Sound maintenance routines are critical to the success of any manufacturing company. So are sound processes. This is especially true for lights-out shops, where predictable tool life, chip control and cutting fluid health can spell the difference between success and failure. As Caron pointed out, installing sensors for these and other machining variables—chip conveyors and coolant systems included—is a simple, relatively low-cost insurance policy; but there’s also the possibility of intelligent, automated process adjustments based on feedback from these advanced monitoring systems.

“We offer several products in our lineup, with the most well-known being TMAC, our tool monitoring adaptive control system,” Caron said. “But we also have products like ToolConnect, which uses RFID tags containing presetter information to load tools, and AutoComp, which gathers dimensional data during the machining process and automatically adjusts tool offsets or calls up alternate tools based on that information.”
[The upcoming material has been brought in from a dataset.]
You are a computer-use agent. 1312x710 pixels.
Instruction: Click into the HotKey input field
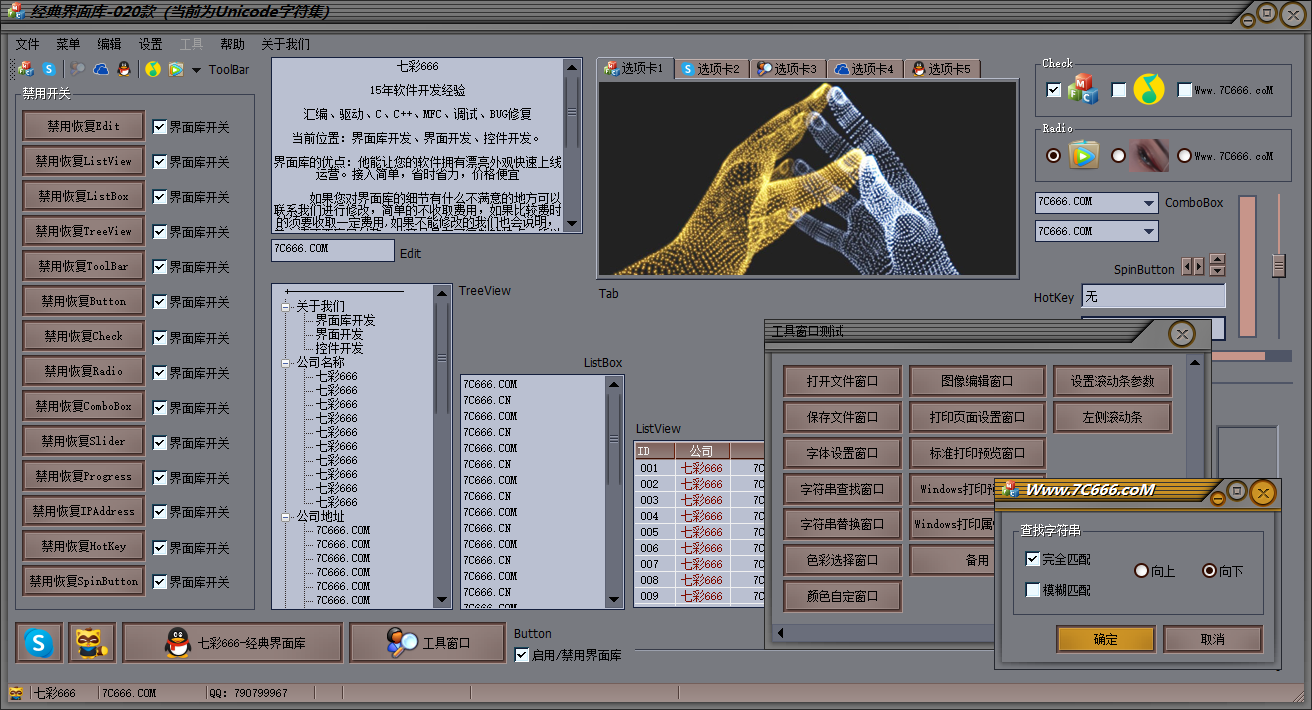(x=1153, y=297)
One company well acquainted with these products is Austin, Texas-based Wolfram Manufacturing Inc., which President Nathan Byman describes as a “working machine shop and technology consulting firm.” After many years in the oil and gas industry, he opened the doors of what has become an established machine shop by purchasing an Okuma Multus B400 multitasking lathe in 2011.

Along the way, Byman learned a valuable lesson: Machine tools are powerful, precise and amazing, but they are also just dumb. “Given any opportunity, they will injure themselves, break themselves and make bad parts without telling you,” he lamented. “They’re inherently risky.”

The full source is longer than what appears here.